Il network Diverse women for diversity ha lanciato un documento per diffondere le proposte di contadine, attiviste, scienziate del mondo contro la mercificazione del cibo. Denunciando le responsabilità sociali e ambientali dell’agricoltura industriale

Fare pace con la Terra, per affrontare le tre più grandi minacce con cui dobbiamo fare i conti: collasso climatico, guerre e disuguaglianze. È l’obiettivo del “Manifesto ecofemminista” lanciato lo scorso 5 giugno a Roma presso la Casa internazionale delle donne. Un documento collettivo del network globale Diverse women for diversity (Dwd) per diffondere le proposte e le voci di contadine, attiviste, scienziate, conservatrici di semi di ogni parte della Terra. Una rete internazionale fondata nel 1997 per rafforzare i movimenti delle donne, unendole su una piattaforma comune contro la mercificazione della vita, del cibo e delle culture.

Il manifesto ecofemminista denuncia le responsabilità sociali ed ecologiche dell’agricoltura industriale e dell’economia neoliberista. Pesticidi, erbicidi, fertilizzanti chimici, monocolture intensive, sono responsabili di un vero e proprio ecocidio planetario. Gli alimenti industriali trasformati e provenienti da pratiche agricole intensive sono tra i principali responsabili dell’aumento delle malattie croniche. L’agroindustria si basa su innovazioni tecnologiche come unica soluzione al collasso climatico e all’aumento delle disuguaglianze, fingendo di non sapere che questo peggiora la situazione.

Dipendendo da pesticidi e fertilizzanti chimici, da combustibili fossili e monocolture, l’agricoltura industriale è tra i principali responsabili dell’impoverimento degli ecosistemi, della perdita di biodiversità e delle emissioni di gas serra. Tecnica e tecnologia a esclusivo servizio del profitto sono figlie di una visione meccanicistica che continua a immaginare la Terra come inerme. Come se la natura potesse essere continuamente adattata alle necessità degli interessi delle grandi multinazionali del settore alimentare. Un sistema economico energivoro e distruttivo. Un modello industriale che non offre risposte per rimettere insieme il diritto alla salute con quello al lavoro.

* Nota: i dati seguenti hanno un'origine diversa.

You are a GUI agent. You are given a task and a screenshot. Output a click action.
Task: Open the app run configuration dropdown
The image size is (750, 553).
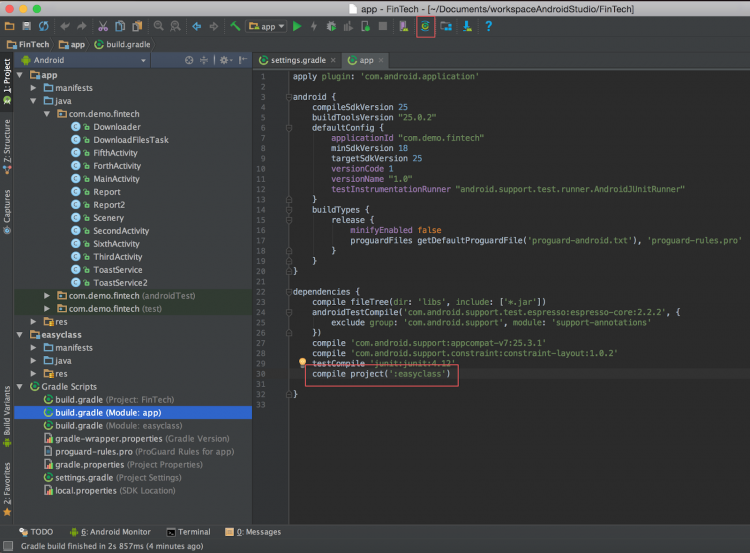(x=266, y=26)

«Bisogna abbandonare il paradigma dell’avidità, dell’estrattivismo e della separazione dell’umanità dalla natura, per passare a un’economia orientata dall’ecologia integrale, alla cura, in grado di nutrire gli ecosistemi da cui dipendiamo, riparando i danni che abbiamo prodotto finora», ha affermato presentando il manifesto a Roma Vandana Shiva, la scienziata indiana punto di riferimento internazionale dei movimenti per la giustizia ecologica.

La cultura alla base del modello economico liberista premia la distruzione, trattata come atto creativo. Proprio Vandana Shiva è stata tra le prime al mondo a opporsi già dalla fine degli anni ’80 alla volontà delle multinazionali di brevettare sementi e grano, dando vita al progetto di Navdanya per proteggere la biodiversità, difendere i contadini e promuovere l'agricoltura biologica.

I movimenti delle donne sono all’avanguardia nella difesa della biodiversità, della libertà dei semi e della sovranità alimentare, dando gambe e prospettive concrete all’alternativa politica di cui abbiamo bisogno. Stanno lavorando per la sicurezza alimentare di tutto il mondo. Il Manifesto ecofemminista è l’unica alternativa per un sistema alimentare in equilibrio con le capacità e le risorse della Terra, in grado di proteggere la nostra salute, sempre più minacciata da guerre, povertà e collasso climatico, e promuovere giustizia sociale e ambientale. Facciamo Eco!